■ Directive
Recast the records below as a Markdown table with two columns, Row and Line. Put each non-blank line in its own numbered row and skip blank lines.

------------------------------

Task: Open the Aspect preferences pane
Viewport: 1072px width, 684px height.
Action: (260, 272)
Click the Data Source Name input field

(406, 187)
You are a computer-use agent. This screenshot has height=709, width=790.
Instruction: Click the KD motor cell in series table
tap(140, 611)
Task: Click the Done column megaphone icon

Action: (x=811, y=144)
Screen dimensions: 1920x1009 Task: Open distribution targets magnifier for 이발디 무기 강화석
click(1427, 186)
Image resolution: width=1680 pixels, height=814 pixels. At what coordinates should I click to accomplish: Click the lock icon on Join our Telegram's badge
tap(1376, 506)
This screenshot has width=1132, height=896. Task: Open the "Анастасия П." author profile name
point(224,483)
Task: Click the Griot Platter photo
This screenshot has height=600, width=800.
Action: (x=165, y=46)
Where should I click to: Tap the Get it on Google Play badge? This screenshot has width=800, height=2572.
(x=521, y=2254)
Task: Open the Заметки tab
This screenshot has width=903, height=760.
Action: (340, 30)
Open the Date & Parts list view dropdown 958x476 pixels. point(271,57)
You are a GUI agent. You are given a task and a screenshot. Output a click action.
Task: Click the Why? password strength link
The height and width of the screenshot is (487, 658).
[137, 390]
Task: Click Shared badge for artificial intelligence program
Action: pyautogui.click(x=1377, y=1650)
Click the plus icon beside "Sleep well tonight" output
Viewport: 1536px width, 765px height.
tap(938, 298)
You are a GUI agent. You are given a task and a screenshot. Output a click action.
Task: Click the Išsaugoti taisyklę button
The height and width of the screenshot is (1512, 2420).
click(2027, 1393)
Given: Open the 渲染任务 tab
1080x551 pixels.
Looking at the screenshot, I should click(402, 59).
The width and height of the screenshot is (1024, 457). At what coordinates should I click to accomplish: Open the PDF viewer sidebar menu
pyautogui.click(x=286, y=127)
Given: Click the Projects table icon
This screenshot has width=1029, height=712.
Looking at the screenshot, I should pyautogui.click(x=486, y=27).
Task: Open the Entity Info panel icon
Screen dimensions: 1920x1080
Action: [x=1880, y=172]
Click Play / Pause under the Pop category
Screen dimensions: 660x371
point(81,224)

------------------------------

■ Finished exercise
| Row | Line |
|---|---|
| 1 | Task: Open the Aspect preferences pane |
| 2 | Viewport: 1072px width, 684px height. |
| 3 | Action: (260, 272) |
| 4 | Click the Data Source Name input field |
| 5 | (406, 187) |
| 6 | You are a computer-use agent. This screenshot has height=709, width=790. |
| 7 | Instruction: Click the KD motor cell in series table |
| 8 | tap(140, 611) |
| 9 | Task: Click the Done column megaphone icon |
| 10 | Action: (x=811, y=144) |
| 11 | Screen dimensions: 1920x1009 Task: Open distribution targets magnifier for 이발디 무기 강화석 |
| 12 | click(1427, 186) |
| 13 | Image resolution: width=1680 pixels, height=814 pixels. At what coordinates should I click to accomplish: Click the lock icon on Join our Telegram's badge |
| 14 | tap(1376, 506) |
| 15 | This screenshot has width=1132, height=896. Task: Open the "Анастасия П." author profile name |
| 16 | point(224,483) |
| 17 | Task: Click the Griot Platter photo |
| 18 | This screenshot has height=600, width=800. |
| 19 | Action: (x=165, y=46) |
| 20 | Where should I click to: Tap the Get it on Google Play badge? This screenshot has width=800, height=2572. |
| 21 | (x=521, y=2254) |
| 22 | Task: Open the Заметки tab |
| 23 | This screenshot has width=903, height=760. |
| 24 | Action: (340, 30) |
| 25 | Open the Date & Parts list view dropdown 958x476 pixels. point(271,57) |
| 26 | You are a GUI agent. You are given a task and a screenshot. Output a click action. |
| 27 | Task: Click the Why? password strength link |
| 28 | The height and width of the screenshot is (487, 658). |
| 29 | [137, 390] |
| 30 | Task: Click Shared badge for artificial intelligence program |
| 31 | Action: pyautogui.click(x=1377, y=1650) |
| 32 | Click the plus icon beside "Sleep well tonight" output |
| 33 | Viewport: 1536px width, 765px height. |
| 34 | tap(938, 298) |
| 35 | You are a GUI agent. You are given a task and a screenshot. Output a click action. |
| 36 | Task: Click the Išsaugoti taisyklę button |
| 37 | The height and width of the screenshot is (1512, 2420). |
| 38 | click(2027, 1393) |
| 39 | Given: Open the 渲染任务 tab |
| 40 | 1080x551 pixels. |
| 41 | Looking at the screenshot, I should click(402, 59). |
| 42 | The width and height of the screenshot is (1024, 457). At what coordinates should I click to accomplish: Open the PDF viewer sidebar menu |
| 43 | pyautogui.click(x=286, y=127) |
| 44 | Given: Click the Projects table icon |
| 45 | This screenshot has width=1029, height=712. |
| 46 | Looking at the screenshot, I should pyautogui.click(x=486, y=27). |
| 47 | Task: Open the Entity Info panel icon |
| 48 | Screen dimensions: 1920x1080 |
| 49 | Action: [x=1880, y=172] |
| 50 | Click Play / Pause under the Pop category |
| 51 | Screen dimensions: 660x371 |
| 52 | point(81,224) |